§ **Instructions to follow**
Pictures appear among the records below and must be omitted. Repeat exactly the lines from the line with "Where should I click to: Enable" to the line with "Task: Open the List 1 dropdown", both included.

§ **Source records**
+++
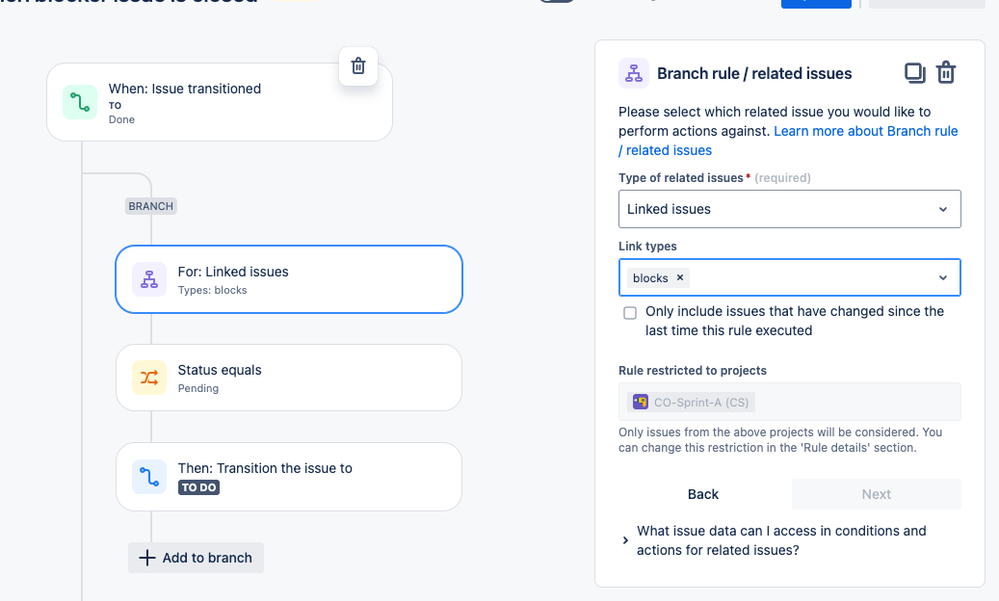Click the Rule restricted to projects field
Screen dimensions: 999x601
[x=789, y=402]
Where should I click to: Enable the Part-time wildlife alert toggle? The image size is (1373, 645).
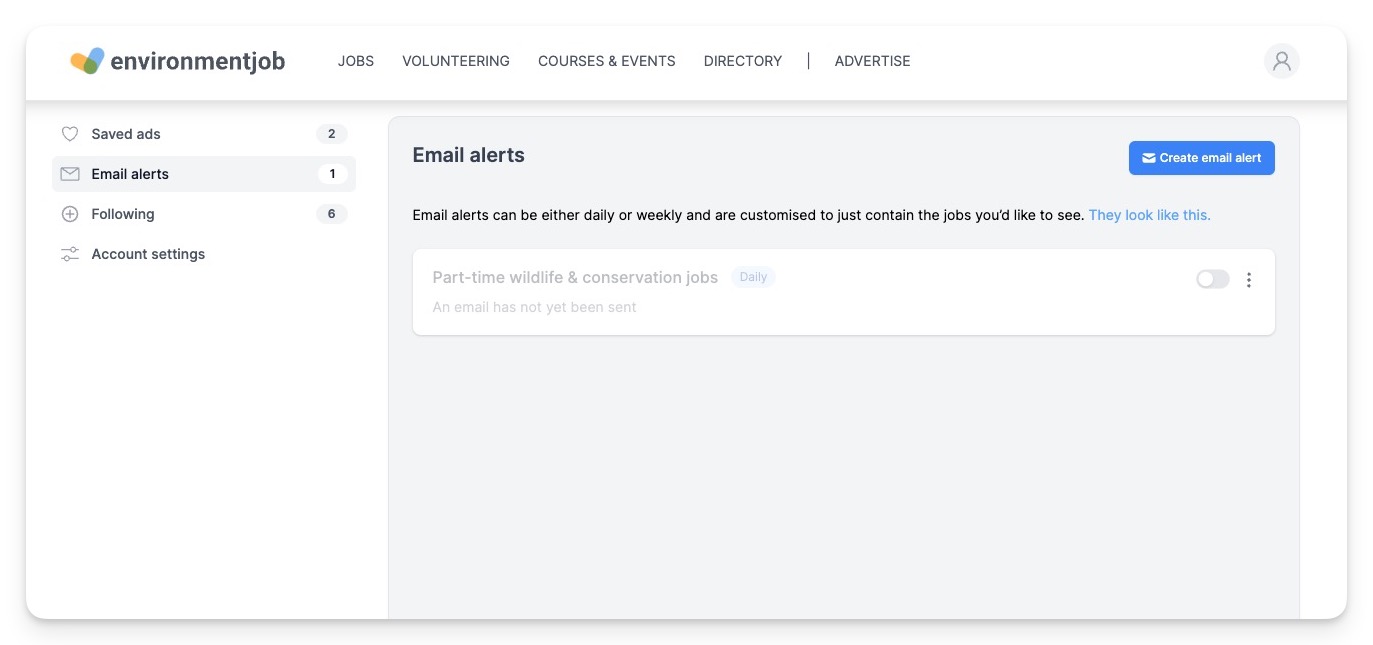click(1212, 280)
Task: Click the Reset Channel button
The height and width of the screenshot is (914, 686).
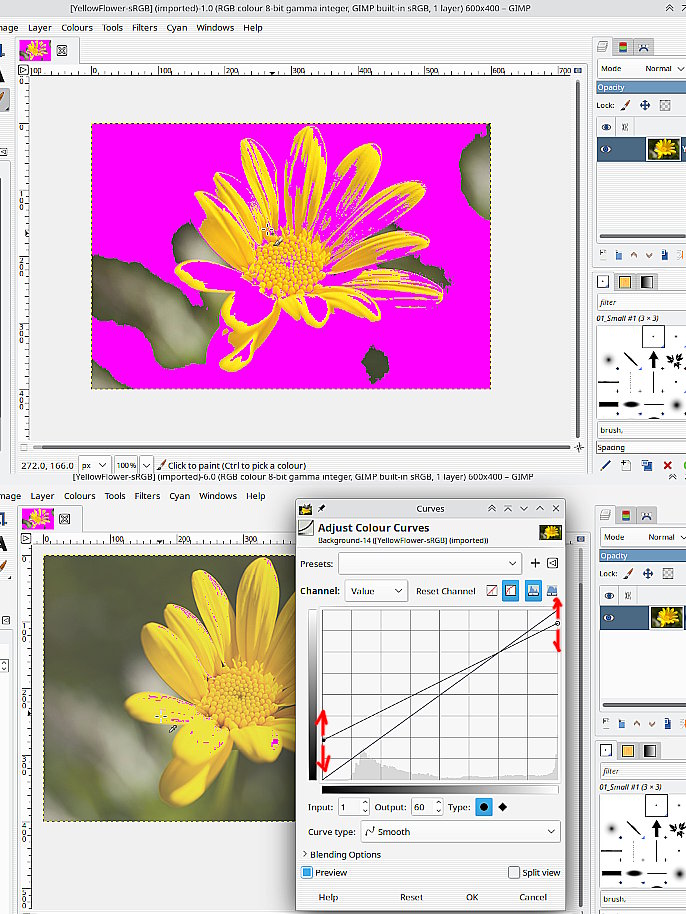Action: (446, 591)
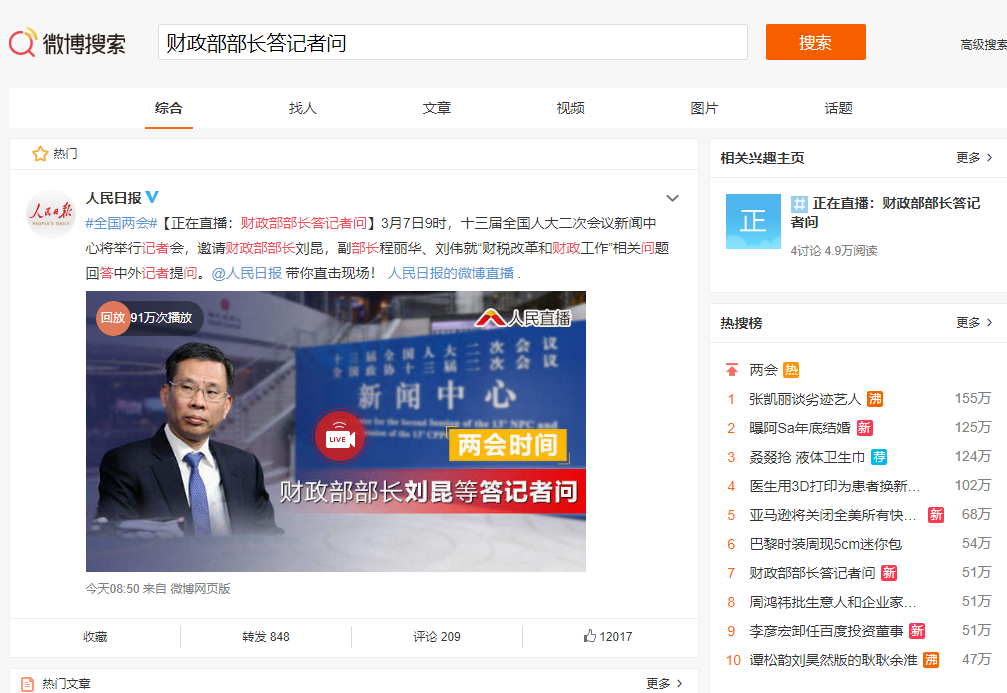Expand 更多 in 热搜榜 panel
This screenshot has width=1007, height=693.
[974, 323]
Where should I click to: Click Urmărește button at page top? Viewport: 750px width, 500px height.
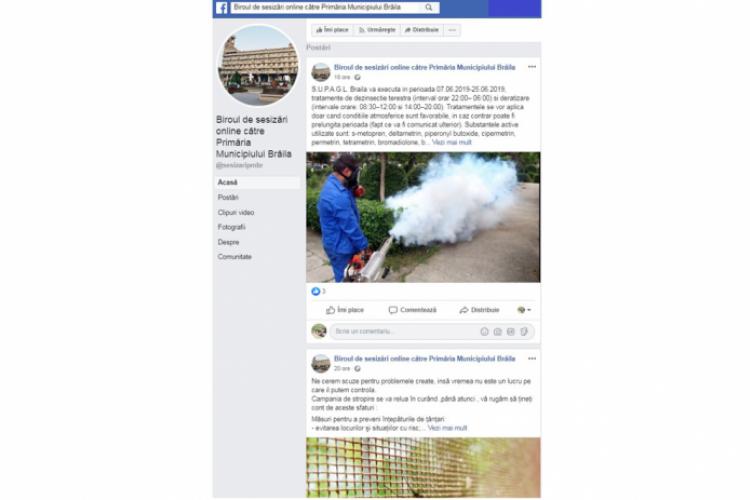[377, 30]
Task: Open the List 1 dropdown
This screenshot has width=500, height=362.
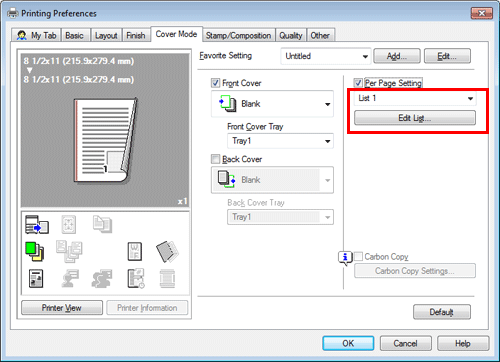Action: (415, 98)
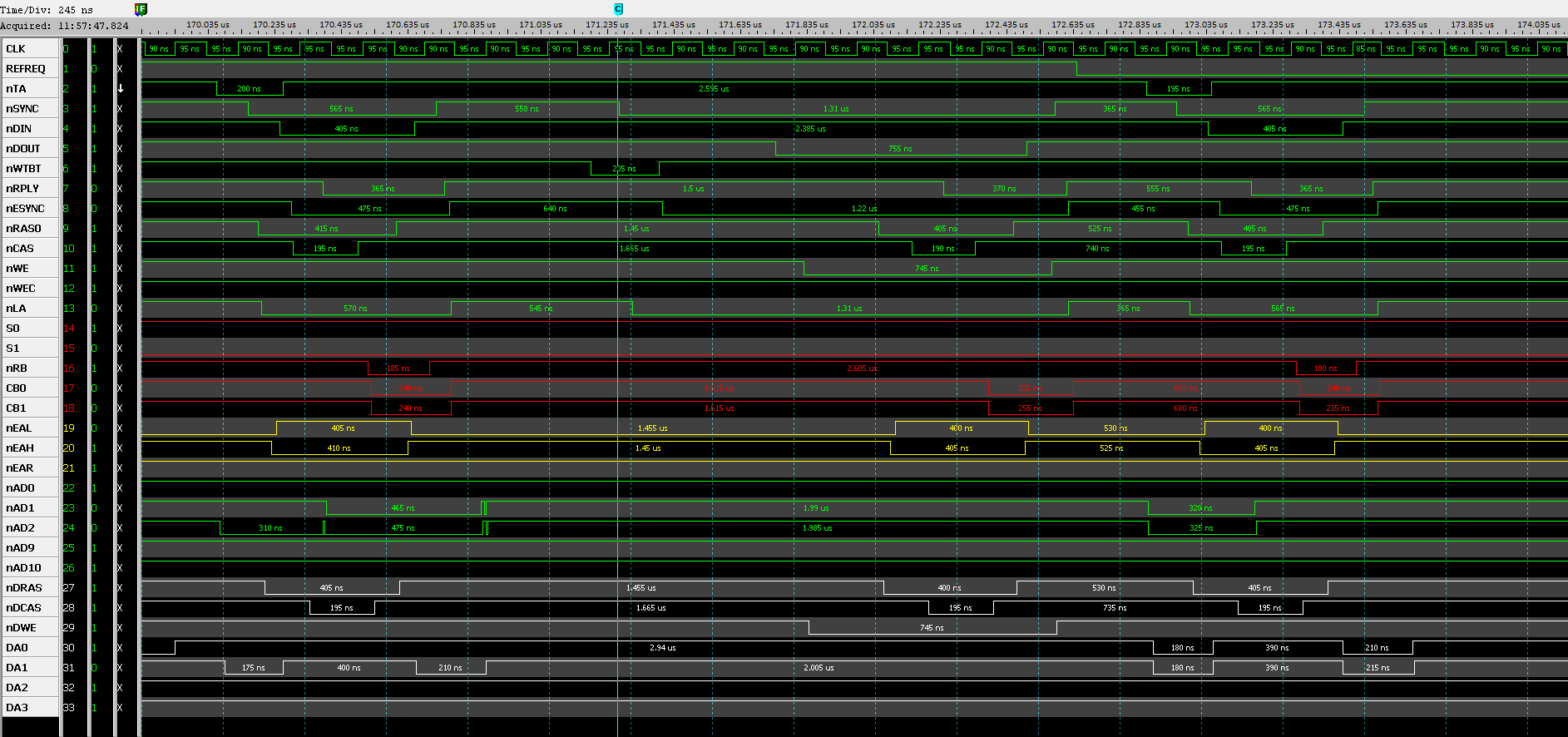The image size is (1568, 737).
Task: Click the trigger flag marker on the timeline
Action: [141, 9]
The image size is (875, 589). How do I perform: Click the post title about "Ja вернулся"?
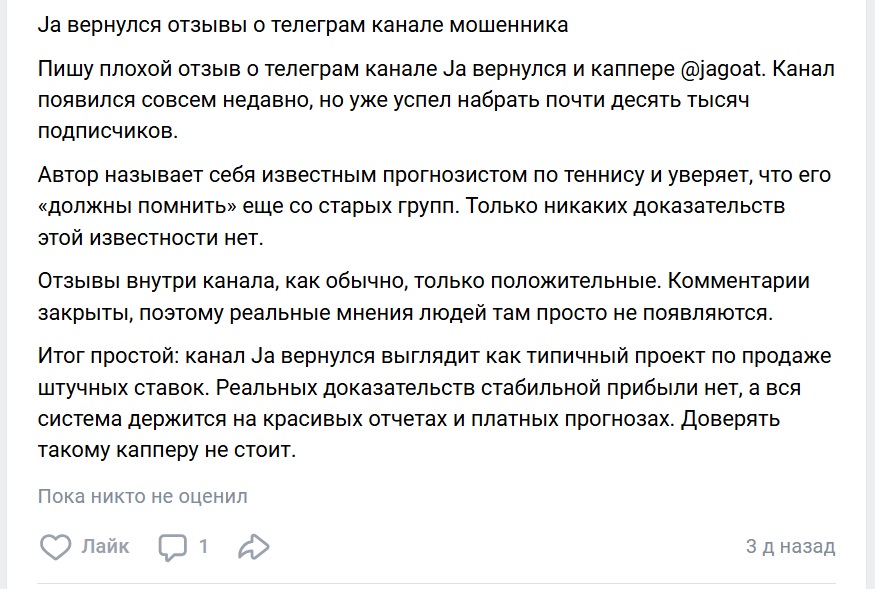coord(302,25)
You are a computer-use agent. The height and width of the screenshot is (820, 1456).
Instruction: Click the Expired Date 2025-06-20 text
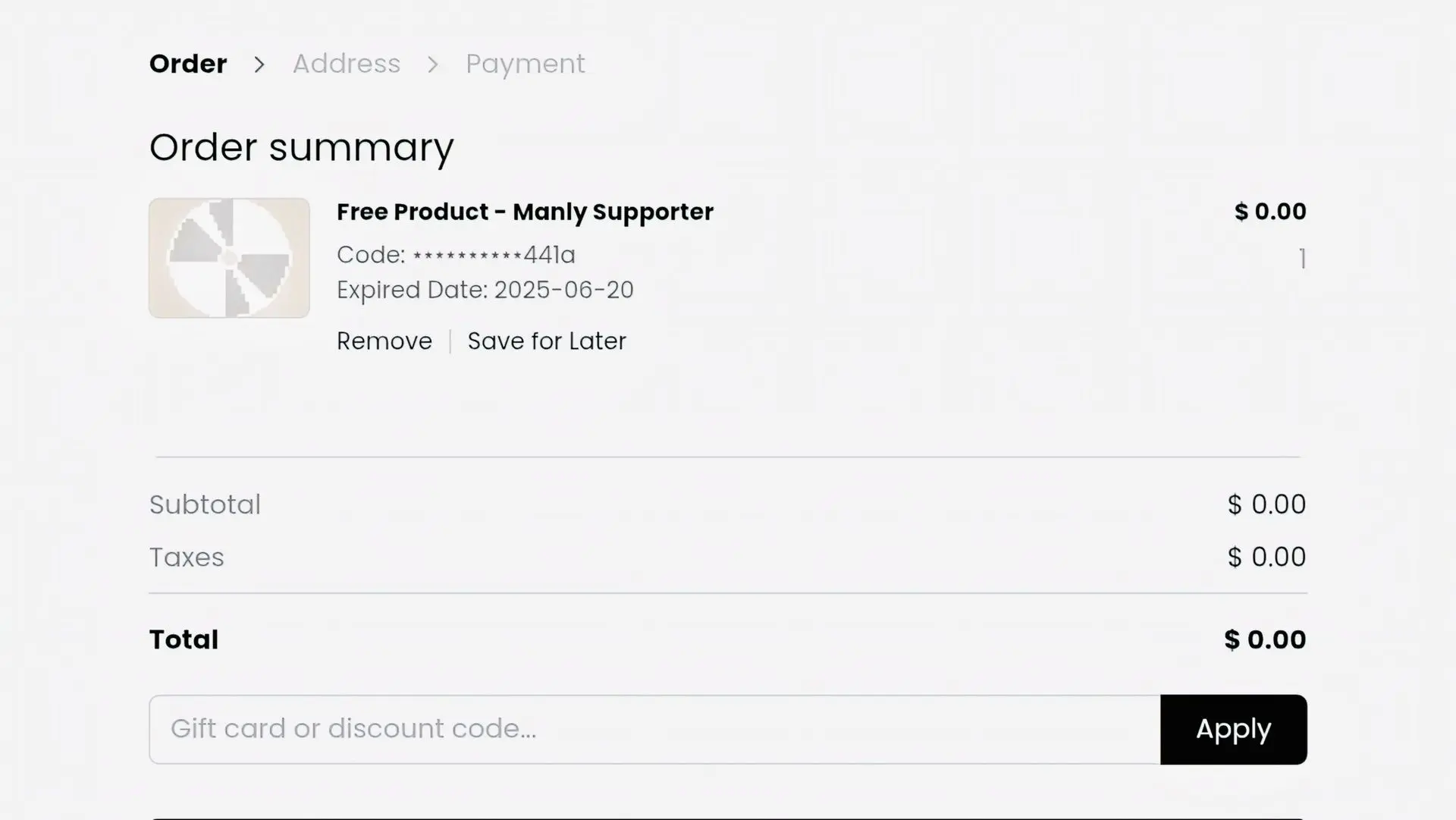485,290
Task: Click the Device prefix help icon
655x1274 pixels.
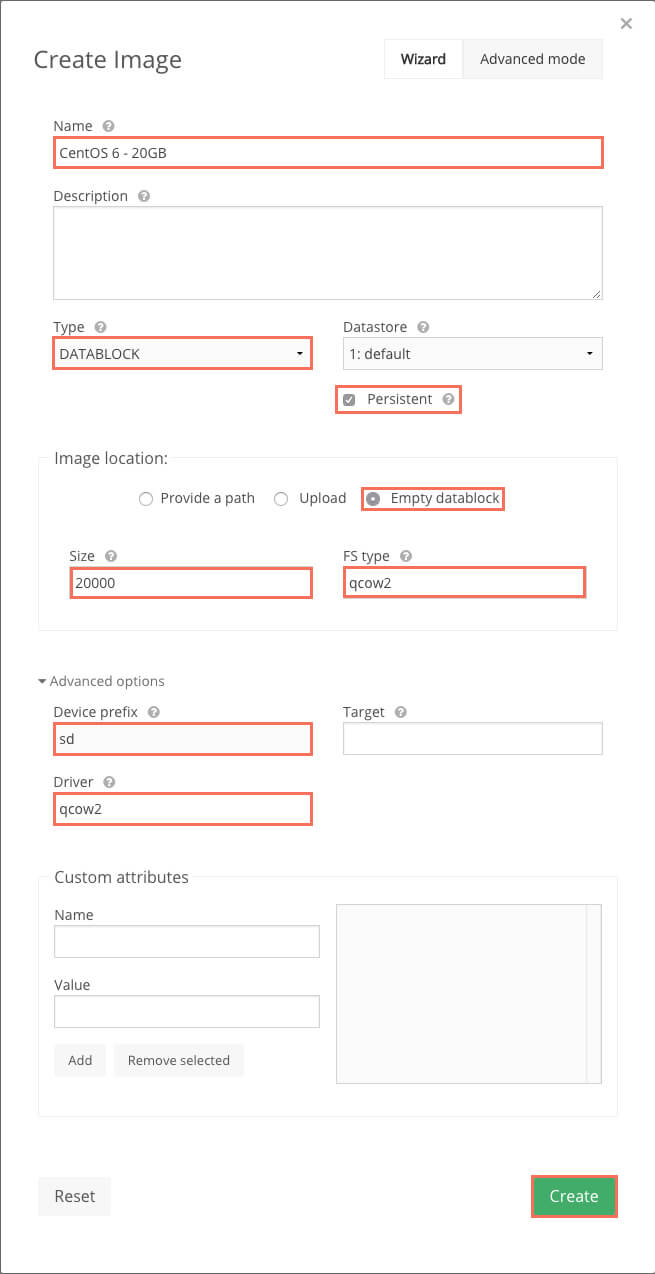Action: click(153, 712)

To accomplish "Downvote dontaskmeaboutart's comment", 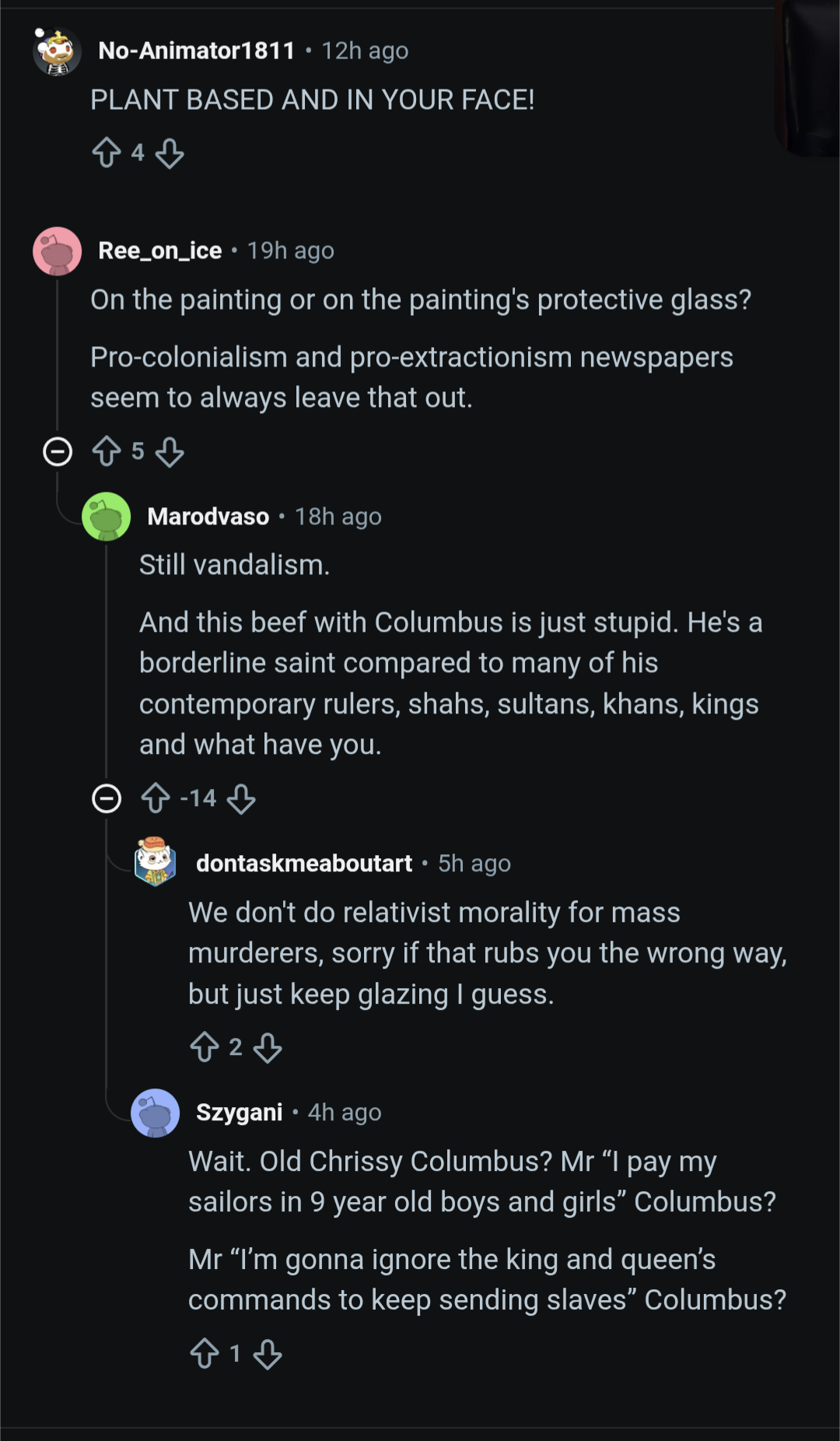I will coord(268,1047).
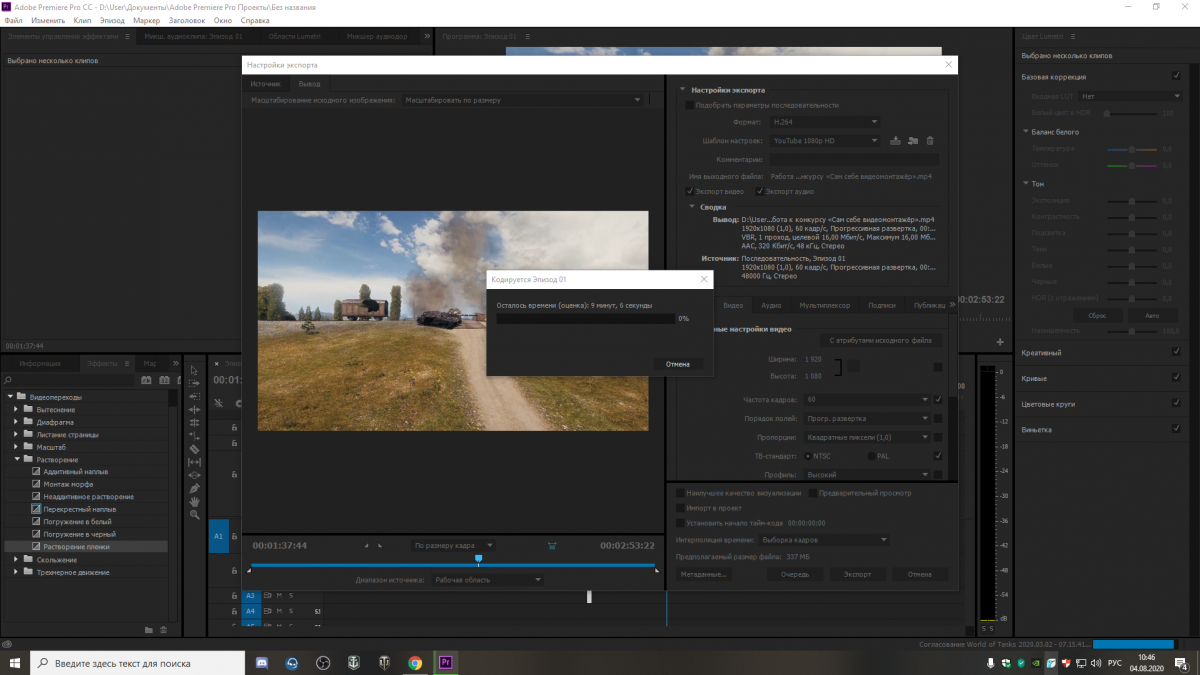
+++
§ **Result for this exercise**
Where should I click to: Enable the Part-time wildlife alert toggle? The image size is (1373, 645).
click(1212, 280)
Task: Click the Reset Channel button
The height and width of the screenshot is (914, 686).
Action: (446, 591)
Expand 更多 in 热搜榜 panel
This screenshot has width=1007, height=693.
[974, 323]
Where should I click to: Click Urmărește button at page top? Viewport: 750px width, 500px height.
[377, 30]
Task: Open the List 1 dropdown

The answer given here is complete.